> [PAGE EXCERPT]
Luc E.H.G. Reychler (Eeklo, born 30 December 1944) is a Belgian social and political scientist.

His work focuses on following themes:
 The architecture of sustainable peacebuilding
 Integral violence analysis
 Behavioral and existential understanding of conflict situations
 The role of time and temperament on conflict and peace dynamics
 Anticipating the consequences of interventions on conflicts and peace dynamics
 Peace Negotiations
 Diplomacy, diplomatic thinking and failing foreign policy
 Intellectual solidarity

Early life and studies
Luc Reychler studied business psychology (magna cum laude) and forensic psychology at the University of Ghent. With a research grant from the Royal Society, he immersed himself in international relations, diplomatic sciences, and strategic – and conflict studies at the London School of Economics and University College London. At the University of Oslo he became acquainted  with – peace research. In Harvard, Luc Reychler specialized in the political psychology of international relations and conflict, and obtained his PhD in 1976 with a thesis on: ‘Patterns of diplomatic thinking: a cross national study of structural and social-psychological determinants’.

> [PROVIDED MATERIAL]
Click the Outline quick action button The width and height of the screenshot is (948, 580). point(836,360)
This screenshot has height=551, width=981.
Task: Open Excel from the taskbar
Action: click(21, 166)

> [TASK LIST]
1 - In the biography of Luc Reychler, what enabled him to study international relations, diplomatic sciences, and strategic and conflict studies in London?
2 - Extend the biography of Luc Reychler from the point where it stops.

> [ANSWERS TO THE PROBLEMS]
1 - A research grant from the Royal Society let him immerse himself in those fields at the London School of Economics and University College London.

2 -
Academic career

Luc Reychler became full professor of 'international relations' at the KULeuven. He taught courses on different facets of international behavior: international organization, diplomatic history, Institutions and policies of the United States, theories and methodology of international relations, strategy and means of power, negotiation and mediation, and peace research. He was director of the Center for Peace Research and Strategic Studies (CPRS). Together with colleagues from other faculties, he launched an interfaculty Master in Conflict and Sustainable Peace (MaCSP). The Ma became part of the European network of expertise (EDEN) in Peace and Conflict. Luc Reychler was elected Secretary General of the International Peace Research Association (IPRA) from 2004 to 2008. He  was appointed to the UNESCO chair for Intellectual Solidarity and Sustainable Peace building. To enrich the peace research training with practical experience, he founded a non-profit organization 'Field diplomacy'. Reychler has taught as a guest professor at the Universities of Boston, California, Irvine, Kent, Helsinki, Kyung Hee University in Seoul, ULBruxelles and Antwerp.

Current activities
As emeritus, Luc Reychler uses his newfound academic freedom to (a) update  the research on the architecture of sustainable peacebuilding, (b) shed light on the crucial role of time and the use of time (temporament) in conflict and peace processes, and (c) explore the role of humor in the prevention and resolution of deep-seated and violent conflicts. He chaired the Ethics Committee of the World Taekwondo federation and designed an educational card game, for young Taekwondo athletes in refugee camps, about Olympism, global citizenship and peace. The latest update on sustainable peacebuilding is published in an article 'The architecture of sustainable Peace, Encyclopedia of Violence, Peace and Conflict’, 3rd Edition, 2022, Elsevier.

He lives in Binkom and has a son.

Selected bibliography

 Patterns of diplomatic thinking (1979) ()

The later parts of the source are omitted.